GOAL: Rewrite every item below with "image size" renamed to "screenshot dimensions" and nothing else changed. Leave the pictures out of your version.

DATA SECTION:
======

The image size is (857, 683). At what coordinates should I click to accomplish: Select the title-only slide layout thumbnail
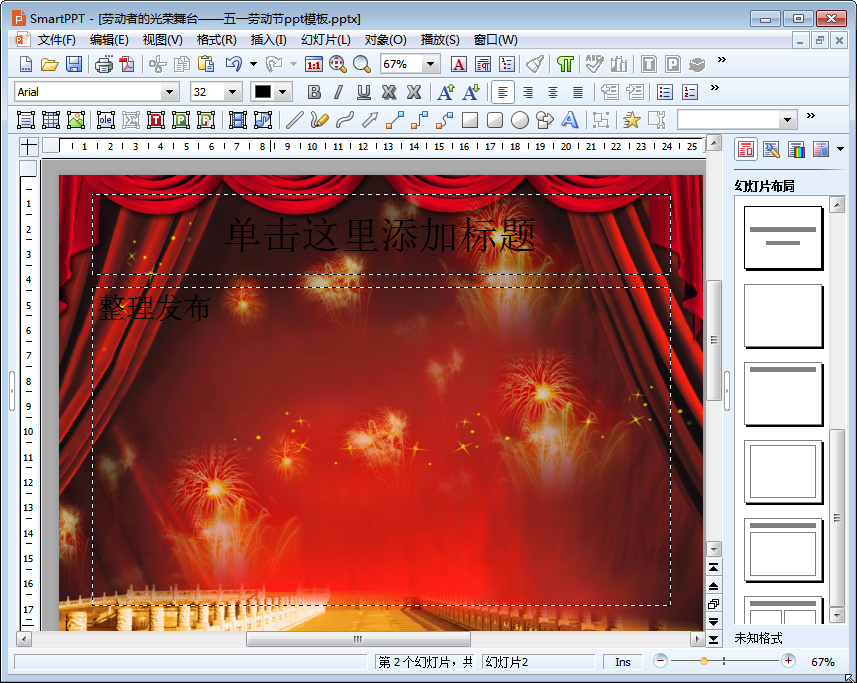click(x=783, y=393)
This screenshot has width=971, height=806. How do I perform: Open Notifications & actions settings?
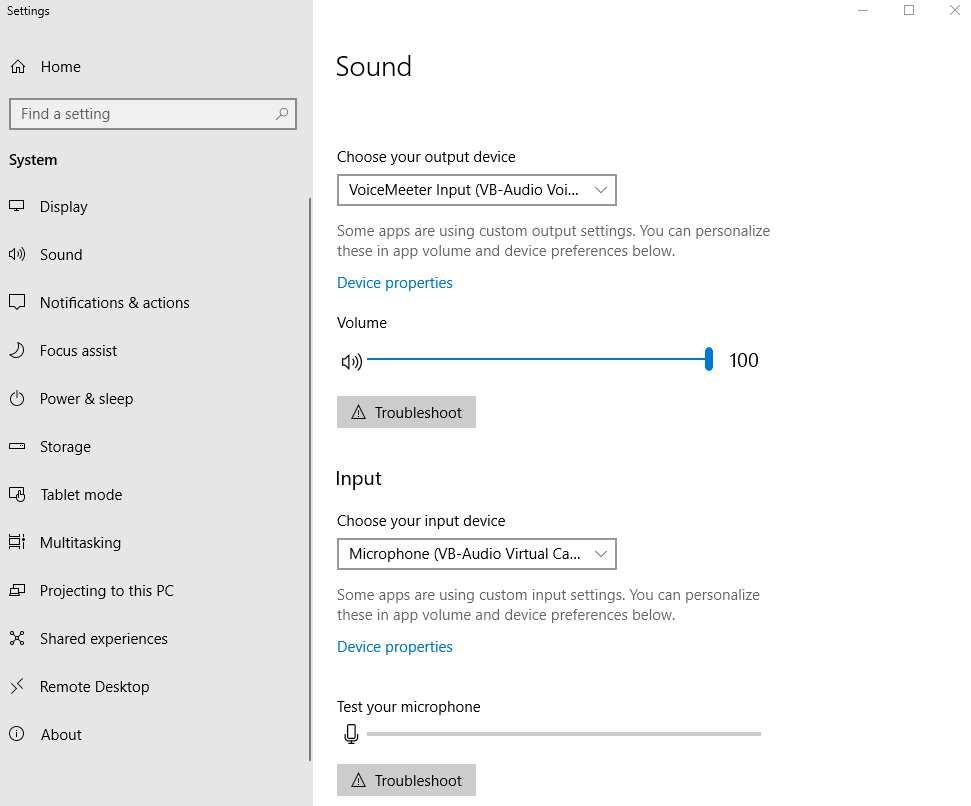[114, 303]
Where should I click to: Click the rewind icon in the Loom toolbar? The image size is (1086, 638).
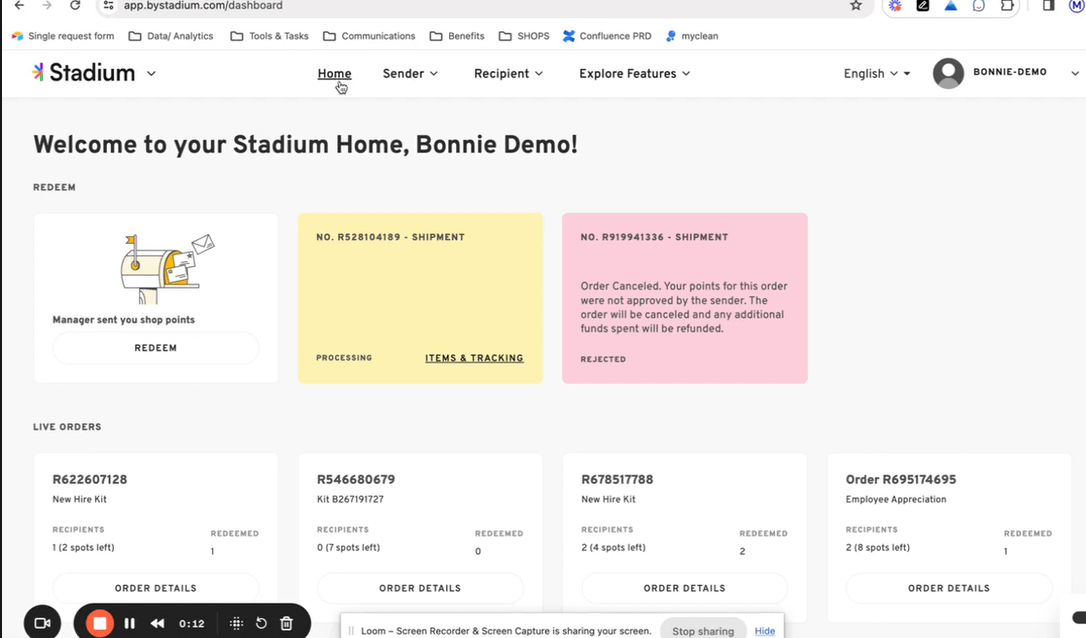point(156,622)
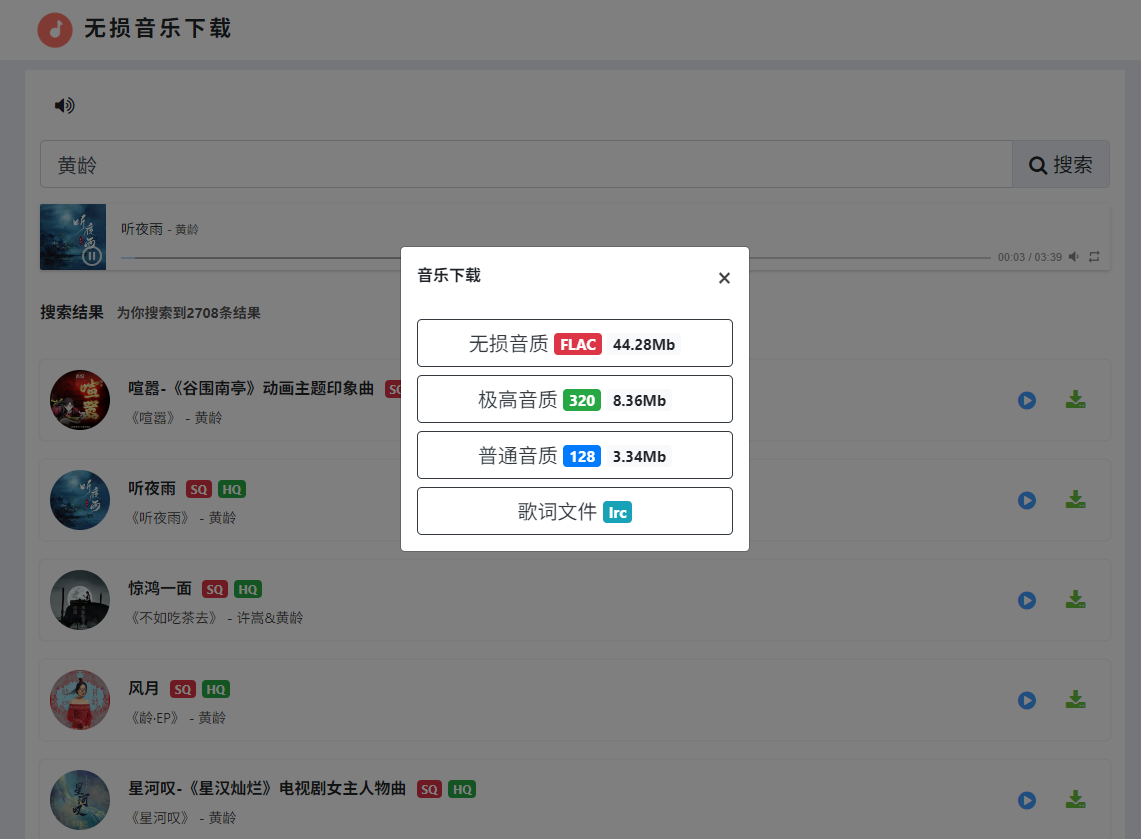
Task: Pause playback on the album cover
Action: coord(91,256)
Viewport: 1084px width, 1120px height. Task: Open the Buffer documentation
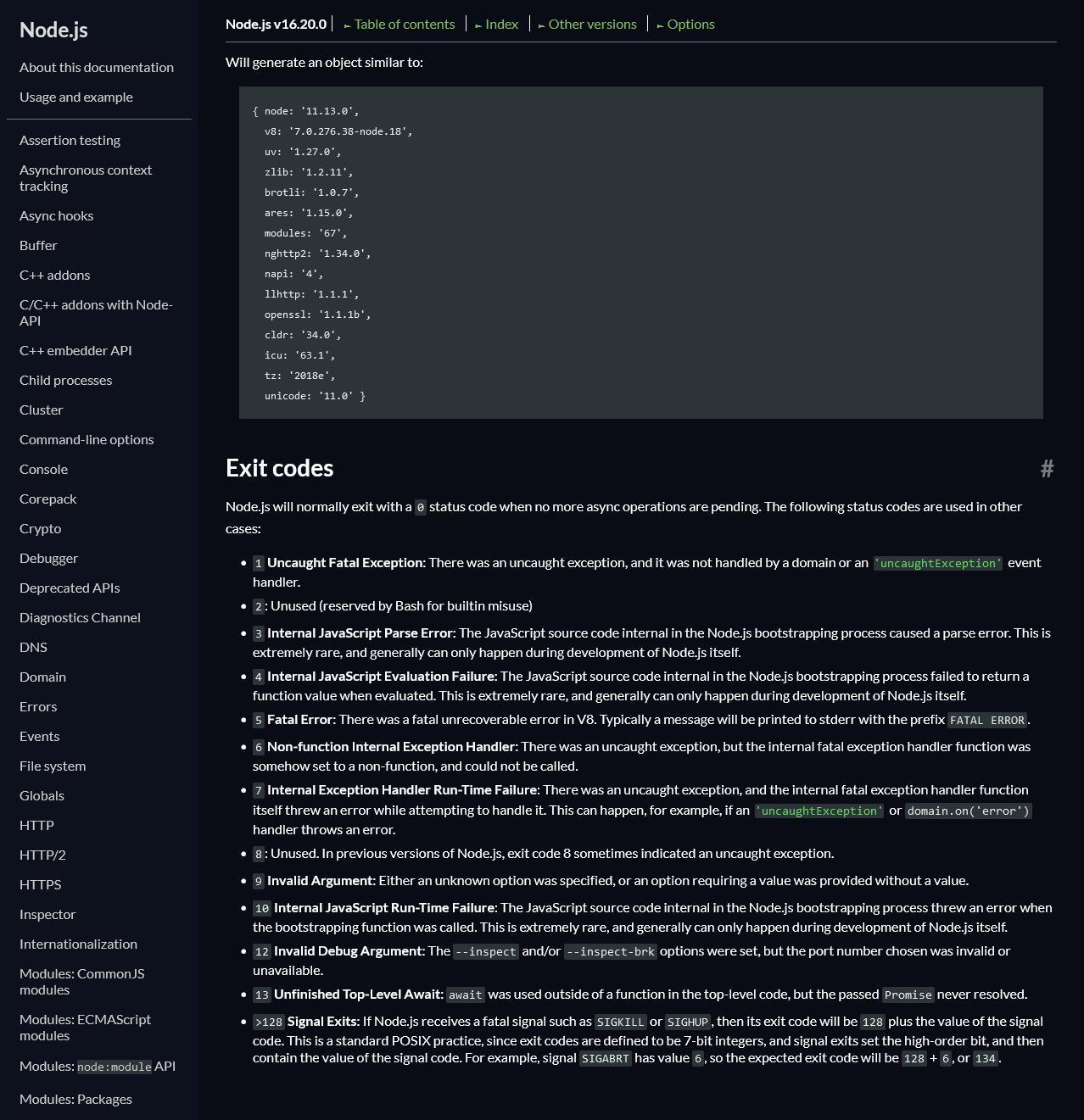pyautogui.click(x=38, y=245)
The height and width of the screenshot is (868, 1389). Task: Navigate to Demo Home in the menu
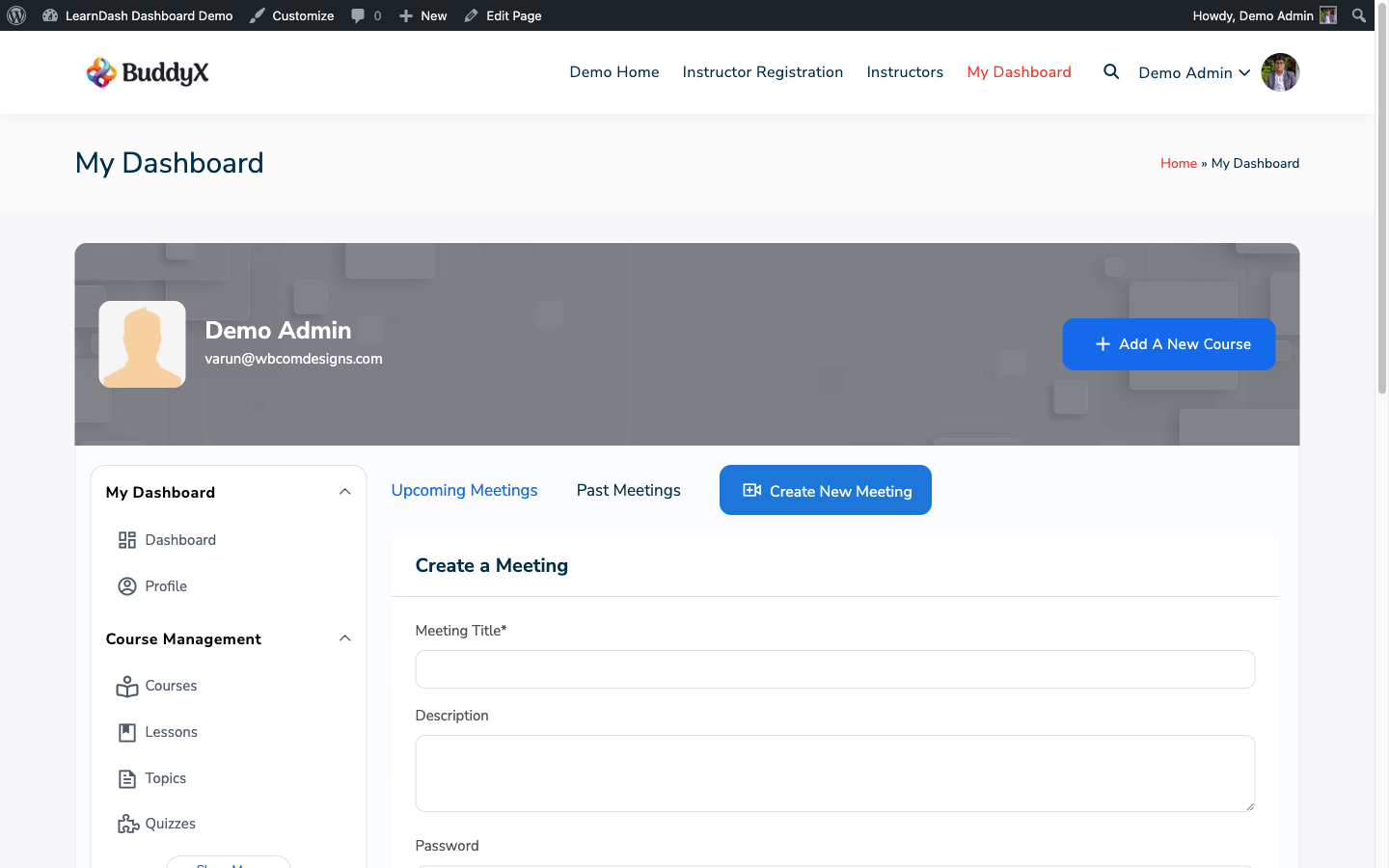point(613,71)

======

WORKED SOLUTION:
The screenshot dimensions is (857, 683). At what coordinates should I click to accomplish: Select the title-only slide layout thumbnail
click(x=783, y=393)
This screenshot has width=971, height=806. How do I perform: Open Notifications & actions settings?
[114, 303]
Where should I click to: Click the rewind icon in the Loom toolbar? The screenshot dimensions is (1086, 638).
point(156,622)
Task: Pause playback on the album cover
Action: coord(91,256)
Viewport: 1084px width, 1120px height. Task: Open the Buffer documentation
pyautogui.click(x=38, y=245)
The height and width of the screenshot is (868, 1389). Task: Navigate to Demo Home in the menu
point(613,71)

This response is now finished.